How college can be a path to making Muslims more welcome

How college can be a path to making Muslims more welcome

1 minute, 52 seconds Read

(RNS) — With the veryfirst 2024 governmental election disputes currently underway, Muslims are showing on the chaos, debate and stress that accompanied the last coupleof election cycles. Most significantly, in 2016 Donald Trump fanned the flames of Islamophobia in the nation, openly revealing his obvious individual hostility towards Muslims throughout the project and making amongst his veryfirst acts as president executive orders prohibiting U.S.-bound tourists entry from anumberof Muslim-majority nations.

In action, lotsof Americans, consistingof those who puton’t recognize as Muslim, came together to demonstration bigotry and assistance the Muslim neighborhood. There is no more indication of the department in this nation than the rhetoric about Muslims over the last 2 years, specifically as it endedupbeing a function of political commitments.

As scientists from varied spiritual and spiritual backgrounds, we are interested in how education can be utilized as a platform to moderate the impacts of social ills, consistingof bigotry, sexism and Islamophobia. We shot to comprehend how young individuals view Muslims and how to produce chances to push back versus Islamophobia and other kinds of hate. Our most current researchstudy about mindsets towards Muslims brings us hope, particularly for informing non-Muslim trainees about Islamophobia and its obvious and perilous expressions. 

Over the course of the 2016 election and the Trump administration that followed, we surveyed more than 9,000 non-Muslim trainees at 122 college and university schools 3 times: when they came to college in fall 2015, onceagain at the end of their veryfirst year and a 3rd time simply previously graduation in spring 2019.

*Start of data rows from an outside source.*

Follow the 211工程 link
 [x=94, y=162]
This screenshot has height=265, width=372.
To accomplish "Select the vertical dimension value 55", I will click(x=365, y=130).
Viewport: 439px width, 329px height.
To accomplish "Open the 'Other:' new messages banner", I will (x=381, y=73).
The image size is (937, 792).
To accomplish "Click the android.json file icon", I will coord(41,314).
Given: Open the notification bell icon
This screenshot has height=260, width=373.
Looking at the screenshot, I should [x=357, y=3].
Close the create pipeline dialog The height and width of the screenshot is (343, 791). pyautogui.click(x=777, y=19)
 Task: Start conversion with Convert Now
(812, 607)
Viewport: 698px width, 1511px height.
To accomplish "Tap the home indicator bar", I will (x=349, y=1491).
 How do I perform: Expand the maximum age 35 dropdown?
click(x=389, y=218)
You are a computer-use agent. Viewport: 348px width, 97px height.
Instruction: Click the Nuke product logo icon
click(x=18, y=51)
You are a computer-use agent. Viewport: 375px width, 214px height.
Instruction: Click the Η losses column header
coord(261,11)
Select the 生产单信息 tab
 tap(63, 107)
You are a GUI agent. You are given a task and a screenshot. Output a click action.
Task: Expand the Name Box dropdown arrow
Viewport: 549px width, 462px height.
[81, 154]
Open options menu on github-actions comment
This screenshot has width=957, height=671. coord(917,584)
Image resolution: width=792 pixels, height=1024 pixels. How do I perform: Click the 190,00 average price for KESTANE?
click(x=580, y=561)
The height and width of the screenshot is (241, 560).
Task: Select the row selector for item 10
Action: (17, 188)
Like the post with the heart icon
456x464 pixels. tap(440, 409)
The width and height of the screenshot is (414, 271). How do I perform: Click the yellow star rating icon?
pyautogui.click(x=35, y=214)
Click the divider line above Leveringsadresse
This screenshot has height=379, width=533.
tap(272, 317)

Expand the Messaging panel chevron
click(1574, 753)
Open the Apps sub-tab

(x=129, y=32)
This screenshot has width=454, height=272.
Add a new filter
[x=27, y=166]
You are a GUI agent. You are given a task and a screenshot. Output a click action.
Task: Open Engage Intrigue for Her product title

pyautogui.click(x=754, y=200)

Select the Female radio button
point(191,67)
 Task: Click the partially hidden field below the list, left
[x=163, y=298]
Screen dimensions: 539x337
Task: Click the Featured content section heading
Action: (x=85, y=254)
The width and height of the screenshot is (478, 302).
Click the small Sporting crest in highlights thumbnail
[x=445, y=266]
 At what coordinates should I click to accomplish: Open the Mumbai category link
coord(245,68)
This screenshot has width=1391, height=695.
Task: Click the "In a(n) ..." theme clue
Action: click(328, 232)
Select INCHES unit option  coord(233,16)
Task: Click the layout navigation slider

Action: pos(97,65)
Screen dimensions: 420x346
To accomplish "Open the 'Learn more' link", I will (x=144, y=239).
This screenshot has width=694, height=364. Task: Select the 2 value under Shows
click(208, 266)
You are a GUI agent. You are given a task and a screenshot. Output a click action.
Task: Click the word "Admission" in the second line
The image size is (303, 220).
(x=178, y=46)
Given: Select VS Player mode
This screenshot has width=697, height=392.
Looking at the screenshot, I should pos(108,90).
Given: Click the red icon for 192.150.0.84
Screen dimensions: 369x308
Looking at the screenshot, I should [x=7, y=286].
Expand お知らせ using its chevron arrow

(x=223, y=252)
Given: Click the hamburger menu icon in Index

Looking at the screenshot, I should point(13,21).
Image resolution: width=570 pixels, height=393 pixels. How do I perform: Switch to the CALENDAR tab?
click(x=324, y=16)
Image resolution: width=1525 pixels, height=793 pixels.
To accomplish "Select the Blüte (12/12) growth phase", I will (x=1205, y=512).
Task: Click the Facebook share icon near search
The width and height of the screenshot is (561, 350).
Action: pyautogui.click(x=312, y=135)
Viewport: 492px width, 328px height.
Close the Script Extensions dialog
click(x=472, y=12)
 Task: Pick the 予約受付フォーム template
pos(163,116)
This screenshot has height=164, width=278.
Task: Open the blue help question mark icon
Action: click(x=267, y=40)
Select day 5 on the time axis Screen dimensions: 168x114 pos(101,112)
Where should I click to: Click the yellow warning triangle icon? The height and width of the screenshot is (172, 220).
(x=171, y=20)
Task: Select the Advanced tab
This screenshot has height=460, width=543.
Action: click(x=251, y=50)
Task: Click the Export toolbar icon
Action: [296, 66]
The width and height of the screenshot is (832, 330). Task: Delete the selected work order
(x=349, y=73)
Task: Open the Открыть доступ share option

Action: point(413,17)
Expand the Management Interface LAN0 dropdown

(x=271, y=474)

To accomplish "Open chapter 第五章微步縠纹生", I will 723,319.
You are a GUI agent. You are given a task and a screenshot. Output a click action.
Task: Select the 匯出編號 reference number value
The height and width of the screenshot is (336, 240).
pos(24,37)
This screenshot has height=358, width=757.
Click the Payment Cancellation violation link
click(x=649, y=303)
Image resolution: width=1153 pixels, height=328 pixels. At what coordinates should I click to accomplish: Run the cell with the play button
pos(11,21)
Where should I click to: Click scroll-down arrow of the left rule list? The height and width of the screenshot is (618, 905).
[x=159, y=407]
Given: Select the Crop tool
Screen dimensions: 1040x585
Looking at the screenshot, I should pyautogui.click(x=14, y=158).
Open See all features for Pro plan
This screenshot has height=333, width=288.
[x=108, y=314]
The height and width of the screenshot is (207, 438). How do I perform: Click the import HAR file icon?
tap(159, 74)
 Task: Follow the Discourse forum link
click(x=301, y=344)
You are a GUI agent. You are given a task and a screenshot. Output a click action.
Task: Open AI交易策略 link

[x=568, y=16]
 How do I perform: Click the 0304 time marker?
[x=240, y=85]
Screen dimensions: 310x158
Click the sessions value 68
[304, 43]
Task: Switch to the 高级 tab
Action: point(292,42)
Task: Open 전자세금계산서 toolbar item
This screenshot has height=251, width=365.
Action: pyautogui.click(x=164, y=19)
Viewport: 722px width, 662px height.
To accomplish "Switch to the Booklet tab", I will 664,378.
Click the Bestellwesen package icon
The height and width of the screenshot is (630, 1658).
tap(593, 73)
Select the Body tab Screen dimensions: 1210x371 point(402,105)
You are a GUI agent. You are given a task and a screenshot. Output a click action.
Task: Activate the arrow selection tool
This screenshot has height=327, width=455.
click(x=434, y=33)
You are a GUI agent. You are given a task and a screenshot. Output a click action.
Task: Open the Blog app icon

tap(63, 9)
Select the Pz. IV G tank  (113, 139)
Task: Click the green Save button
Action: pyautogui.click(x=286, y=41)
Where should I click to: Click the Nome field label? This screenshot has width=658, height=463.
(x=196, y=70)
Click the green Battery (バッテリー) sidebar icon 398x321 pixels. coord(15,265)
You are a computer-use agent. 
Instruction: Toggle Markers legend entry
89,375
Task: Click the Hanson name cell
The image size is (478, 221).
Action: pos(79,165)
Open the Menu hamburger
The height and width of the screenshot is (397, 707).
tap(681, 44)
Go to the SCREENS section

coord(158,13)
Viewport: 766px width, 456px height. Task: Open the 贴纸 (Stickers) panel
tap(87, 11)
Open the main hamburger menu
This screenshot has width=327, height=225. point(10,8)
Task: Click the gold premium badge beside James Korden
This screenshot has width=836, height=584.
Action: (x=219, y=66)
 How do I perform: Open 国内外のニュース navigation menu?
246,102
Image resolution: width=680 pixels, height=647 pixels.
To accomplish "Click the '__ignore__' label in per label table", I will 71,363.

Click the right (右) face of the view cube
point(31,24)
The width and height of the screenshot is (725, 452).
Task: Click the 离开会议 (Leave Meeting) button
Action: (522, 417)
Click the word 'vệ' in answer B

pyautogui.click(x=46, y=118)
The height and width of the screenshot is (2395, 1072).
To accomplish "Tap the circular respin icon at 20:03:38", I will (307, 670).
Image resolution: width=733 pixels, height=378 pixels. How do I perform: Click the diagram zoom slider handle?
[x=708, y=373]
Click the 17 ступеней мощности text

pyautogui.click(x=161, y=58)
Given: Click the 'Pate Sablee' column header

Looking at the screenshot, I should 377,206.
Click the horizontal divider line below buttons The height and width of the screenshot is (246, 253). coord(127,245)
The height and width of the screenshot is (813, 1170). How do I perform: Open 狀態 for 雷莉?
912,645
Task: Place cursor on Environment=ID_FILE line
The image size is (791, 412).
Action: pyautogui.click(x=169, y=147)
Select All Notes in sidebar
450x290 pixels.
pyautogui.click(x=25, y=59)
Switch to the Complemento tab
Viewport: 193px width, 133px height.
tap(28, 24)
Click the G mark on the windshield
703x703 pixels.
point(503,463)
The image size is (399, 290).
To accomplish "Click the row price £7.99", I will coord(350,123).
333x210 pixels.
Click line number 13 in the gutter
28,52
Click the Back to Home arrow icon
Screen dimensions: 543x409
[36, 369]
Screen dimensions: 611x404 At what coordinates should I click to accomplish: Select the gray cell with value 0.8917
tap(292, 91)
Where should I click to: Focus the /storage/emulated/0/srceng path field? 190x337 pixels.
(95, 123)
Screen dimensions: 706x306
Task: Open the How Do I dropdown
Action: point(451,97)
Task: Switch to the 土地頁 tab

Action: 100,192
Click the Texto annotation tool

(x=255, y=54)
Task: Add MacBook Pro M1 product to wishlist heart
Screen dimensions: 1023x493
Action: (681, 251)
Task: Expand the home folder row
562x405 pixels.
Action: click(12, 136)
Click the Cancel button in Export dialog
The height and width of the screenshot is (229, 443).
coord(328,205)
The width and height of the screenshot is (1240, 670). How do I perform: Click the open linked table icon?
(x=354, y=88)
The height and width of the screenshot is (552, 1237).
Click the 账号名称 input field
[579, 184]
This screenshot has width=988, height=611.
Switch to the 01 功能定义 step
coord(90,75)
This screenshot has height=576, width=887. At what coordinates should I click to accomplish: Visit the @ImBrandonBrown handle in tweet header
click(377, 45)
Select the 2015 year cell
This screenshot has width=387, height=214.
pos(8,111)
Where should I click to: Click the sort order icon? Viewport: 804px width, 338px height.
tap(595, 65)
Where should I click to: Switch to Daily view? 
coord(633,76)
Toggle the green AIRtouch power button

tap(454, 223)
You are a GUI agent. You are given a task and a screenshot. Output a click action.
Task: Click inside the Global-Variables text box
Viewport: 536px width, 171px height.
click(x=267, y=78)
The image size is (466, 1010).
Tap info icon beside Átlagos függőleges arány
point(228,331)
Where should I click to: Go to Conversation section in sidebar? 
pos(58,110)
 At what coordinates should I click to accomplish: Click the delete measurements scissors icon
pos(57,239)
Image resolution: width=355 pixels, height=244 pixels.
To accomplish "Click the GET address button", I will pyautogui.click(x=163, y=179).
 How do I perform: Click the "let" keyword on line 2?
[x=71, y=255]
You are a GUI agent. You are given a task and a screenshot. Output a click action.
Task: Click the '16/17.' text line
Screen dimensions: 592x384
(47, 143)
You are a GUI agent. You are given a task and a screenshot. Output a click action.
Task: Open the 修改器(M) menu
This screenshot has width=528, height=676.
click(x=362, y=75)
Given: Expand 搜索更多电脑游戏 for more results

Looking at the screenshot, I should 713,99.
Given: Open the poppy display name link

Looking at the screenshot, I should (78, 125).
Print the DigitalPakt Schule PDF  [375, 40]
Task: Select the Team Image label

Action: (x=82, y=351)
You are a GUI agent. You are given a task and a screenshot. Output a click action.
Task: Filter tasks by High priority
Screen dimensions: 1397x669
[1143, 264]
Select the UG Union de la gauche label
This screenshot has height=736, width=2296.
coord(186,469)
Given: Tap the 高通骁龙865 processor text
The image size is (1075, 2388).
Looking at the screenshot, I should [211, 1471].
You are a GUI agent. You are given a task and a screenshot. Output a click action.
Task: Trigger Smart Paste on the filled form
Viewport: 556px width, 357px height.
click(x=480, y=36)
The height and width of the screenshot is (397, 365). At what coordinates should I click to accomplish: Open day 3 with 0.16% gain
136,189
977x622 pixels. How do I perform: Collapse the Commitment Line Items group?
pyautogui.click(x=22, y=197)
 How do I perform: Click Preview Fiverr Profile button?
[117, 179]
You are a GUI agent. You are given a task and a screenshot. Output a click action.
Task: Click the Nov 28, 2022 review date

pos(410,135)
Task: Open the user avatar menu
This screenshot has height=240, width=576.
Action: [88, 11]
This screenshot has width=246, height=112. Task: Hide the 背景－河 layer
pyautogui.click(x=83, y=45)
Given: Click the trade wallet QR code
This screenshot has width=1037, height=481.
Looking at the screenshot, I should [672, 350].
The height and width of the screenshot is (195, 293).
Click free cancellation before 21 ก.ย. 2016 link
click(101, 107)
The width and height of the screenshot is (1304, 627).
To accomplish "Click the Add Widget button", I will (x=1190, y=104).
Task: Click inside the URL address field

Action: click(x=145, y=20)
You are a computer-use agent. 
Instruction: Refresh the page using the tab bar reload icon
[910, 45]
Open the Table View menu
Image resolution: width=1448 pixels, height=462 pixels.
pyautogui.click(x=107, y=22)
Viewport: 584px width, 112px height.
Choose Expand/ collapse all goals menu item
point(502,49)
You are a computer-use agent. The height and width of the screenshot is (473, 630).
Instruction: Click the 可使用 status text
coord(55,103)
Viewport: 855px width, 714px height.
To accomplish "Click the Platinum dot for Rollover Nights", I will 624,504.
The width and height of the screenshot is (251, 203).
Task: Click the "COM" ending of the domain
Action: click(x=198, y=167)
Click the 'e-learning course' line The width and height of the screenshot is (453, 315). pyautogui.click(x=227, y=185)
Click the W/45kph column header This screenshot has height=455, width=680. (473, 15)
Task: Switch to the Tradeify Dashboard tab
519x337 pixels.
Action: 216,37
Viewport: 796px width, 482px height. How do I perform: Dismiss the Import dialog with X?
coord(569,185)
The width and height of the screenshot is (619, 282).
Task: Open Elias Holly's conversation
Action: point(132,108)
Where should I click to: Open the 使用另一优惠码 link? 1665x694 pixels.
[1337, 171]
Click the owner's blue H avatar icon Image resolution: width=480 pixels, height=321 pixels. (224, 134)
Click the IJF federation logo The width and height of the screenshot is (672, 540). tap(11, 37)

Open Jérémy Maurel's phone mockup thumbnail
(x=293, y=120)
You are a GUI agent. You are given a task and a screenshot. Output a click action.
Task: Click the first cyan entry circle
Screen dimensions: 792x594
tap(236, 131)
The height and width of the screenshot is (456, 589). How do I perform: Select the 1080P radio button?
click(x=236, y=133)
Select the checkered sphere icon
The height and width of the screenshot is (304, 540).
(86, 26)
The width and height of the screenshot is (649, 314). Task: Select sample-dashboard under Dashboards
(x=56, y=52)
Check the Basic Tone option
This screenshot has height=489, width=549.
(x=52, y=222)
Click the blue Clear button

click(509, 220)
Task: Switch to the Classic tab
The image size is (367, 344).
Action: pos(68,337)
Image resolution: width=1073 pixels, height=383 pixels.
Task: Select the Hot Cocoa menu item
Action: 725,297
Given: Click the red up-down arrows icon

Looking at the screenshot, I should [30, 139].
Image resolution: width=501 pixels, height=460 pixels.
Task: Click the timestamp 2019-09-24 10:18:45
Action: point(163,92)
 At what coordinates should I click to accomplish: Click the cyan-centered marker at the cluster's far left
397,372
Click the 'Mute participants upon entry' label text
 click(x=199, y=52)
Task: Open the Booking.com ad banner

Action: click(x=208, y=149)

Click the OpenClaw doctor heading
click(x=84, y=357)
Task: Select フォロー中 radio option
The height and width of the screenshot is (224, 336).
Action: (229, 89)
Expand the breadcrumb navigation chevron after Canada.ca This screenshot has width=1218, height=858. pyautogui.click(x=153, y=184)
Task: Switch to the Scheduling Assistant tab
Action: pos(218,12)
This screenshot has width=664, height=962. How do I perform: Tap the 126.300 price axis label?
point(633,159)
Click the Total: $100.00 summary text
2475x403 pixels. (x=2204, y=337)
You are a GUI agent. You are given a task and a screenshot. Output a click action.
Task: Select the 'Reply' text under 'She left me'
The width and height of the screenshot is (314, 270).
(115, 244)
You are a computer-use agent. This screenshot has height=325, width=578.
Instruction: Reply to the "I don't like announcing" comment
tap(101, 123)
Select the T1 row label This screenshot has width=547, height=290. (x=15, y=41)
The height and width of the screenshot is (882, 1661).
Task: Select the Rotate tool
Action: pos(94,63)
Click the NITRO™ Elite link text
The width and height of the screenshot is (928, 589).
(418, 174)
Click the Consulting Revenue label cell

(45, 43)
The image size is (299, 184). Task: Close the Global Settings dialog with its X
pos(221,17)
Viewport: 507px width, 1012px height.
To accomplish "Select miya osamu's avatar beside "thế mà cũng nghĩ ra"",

Each time, we asked trainees their ideas about Muslims and the level to which they concurred with the following declarations: People in this group are ethical individuals; I have commonness with individuals in this group; People in this group haveactually made favorable contributions to society; I value individuals in this group

Their actions revealed really plainly that even in the existence of a multitude of other affects, such as religiousbeliefs, race, gender, sexuality and, most notably, political leaning, mindsets towards Muslims amongst college trainees endedupbeing more favorable over time. Even the most discriminative trainees — those who disagreed that Muslims make favorable contributions to society or that they are ethical individuals — altered their minds.

How? By getting to understand each other.